The 90-minute production transforms the Crow’s Studio Theatre into Cleo’s bedroom. Nick Blais’s paint-splattered set features a large circular bed (really a trampoline) littered with Squishmallows and fluffy cushions, backed by over a dozen hanging TV monitors of varying shapes and sizes. In the physical world, the women lounge on the bed while, during the online rants, Cleo steps onto the floor, grabs a microphone and starts yelling, causing Laura Warren’s fervent video design to flash and Maddie Bautista’s vigorous sound design to crescendo. These maximalist effects capture the overwhelming nature of the Internet, along with the disarming pace at which it moves.

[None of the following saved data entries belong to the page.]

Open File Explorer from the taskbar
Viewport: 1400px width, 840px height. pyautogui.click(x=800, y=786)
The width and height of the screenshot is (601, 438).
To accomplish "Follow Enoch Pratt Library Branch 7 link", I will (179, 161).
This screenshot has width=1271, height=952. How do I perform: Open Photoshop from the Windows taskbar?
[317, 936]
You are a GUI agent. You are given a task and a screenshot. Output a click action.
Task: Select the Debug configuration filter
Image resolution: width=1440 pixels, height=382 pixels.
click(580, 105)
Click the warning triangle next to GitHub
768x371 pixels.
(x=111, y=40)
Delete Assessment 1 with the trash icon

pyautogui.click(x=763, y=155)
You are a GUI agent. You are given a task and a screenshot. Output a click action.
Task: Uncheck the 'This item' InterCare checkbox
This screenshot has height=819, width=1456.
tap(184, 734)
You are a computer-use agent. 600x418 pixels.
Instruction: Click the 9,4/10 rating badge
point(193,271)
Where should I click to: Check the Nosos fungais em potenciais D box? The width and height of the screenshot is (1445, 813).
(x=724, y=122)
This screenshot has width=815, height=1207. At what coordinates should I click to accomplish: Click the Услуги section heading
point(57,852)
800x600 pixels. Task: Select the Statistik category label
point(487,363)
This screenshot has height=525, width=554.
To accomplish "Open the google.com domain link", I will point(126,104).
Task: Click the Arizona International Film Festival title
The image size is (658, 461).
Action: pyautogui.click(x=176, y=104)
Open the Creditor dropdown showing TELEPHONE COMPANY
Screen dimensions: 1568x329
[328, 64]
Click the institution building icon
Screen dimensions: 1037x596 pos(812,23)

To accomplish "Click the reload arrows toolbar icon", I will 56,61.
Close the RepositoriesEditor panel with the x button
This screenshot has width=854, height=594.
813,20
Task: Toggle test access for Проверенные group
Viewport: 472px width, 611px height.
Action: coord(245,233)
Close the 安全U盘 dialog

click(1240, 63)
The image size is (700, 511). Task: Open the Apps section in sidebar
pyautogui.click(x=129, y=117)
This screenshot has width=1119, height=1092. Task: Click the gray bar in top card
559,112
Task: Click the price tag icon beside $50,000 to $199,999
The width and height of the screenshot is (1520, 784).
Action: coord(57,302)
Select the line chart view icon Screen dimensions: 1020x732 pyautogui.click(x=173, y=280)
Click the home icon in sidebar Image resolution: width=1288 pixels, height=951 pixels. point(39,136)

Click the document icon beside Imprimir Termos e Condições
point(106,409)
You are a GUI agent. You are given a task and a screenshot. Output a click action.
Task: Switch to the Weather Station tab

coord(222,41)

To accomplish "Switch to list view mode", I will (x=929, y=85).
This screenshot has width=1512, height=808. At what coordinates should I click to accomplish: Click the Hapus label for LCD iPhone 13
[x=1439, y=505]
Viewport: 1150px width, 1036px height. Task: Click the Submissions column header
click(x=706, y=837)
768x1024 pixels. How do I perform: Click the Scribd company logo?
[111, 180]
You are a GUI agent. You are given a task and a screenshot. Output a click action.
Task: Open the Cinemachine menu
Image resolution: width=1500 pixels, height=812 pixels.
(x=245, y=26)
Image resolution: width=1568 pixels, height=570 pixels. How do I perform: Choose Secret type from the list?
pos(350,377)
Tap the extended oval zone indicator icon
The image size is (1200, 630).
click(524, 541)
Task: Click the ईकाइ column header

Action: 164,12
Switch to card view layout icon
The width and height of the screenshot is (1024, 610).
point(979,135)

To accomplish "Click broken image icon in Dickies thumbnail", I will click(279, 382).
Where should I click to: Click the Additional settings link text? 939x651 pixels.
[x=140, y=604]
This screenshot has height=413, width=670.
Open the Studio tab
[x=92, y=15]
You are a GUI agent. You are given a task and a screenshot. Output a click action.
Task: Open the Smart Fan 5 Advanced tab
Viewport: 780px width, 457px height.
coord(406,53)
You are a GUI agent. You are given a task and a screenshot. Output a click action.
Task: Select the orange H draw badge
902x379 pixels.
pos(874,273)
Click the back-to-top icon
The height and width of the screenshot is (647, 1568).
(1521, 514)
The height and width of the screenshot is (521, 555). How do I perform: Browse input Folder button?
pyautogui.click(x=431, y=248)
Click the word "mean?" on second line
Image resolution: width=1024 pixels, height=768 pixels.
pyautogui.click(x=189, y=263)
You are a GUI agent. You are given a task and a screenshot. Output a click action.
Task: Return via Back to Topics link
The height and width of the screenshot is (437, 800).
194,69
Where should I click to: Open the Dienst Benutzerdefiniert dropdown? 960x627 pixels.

Cleo and Kara’s language is heightened, too: Lee-Jones’s dialogue is so ridden with online slang that the show’s program includes a glossary.

Yet the sensational thing about the production is the way the down-to-earth performances of Dixon-Green and Case contrast the unreal quality of the design and dialogue. Even though some (but not all) of the play’s vocabulary undersells the gravity of the dramatic situation, only providing a pencil outline, the performers colour in the empty space, journeying to the requisite emotional depths.

seven methods of killing kylie jenner explores such tensions with care, counterpointing the seeming artifice of the digital world with the real-life carnage it can inflict — with the way it can leave a pair of best friends lugging a bagged corpse across the floor, desperate to conceal their violent deed.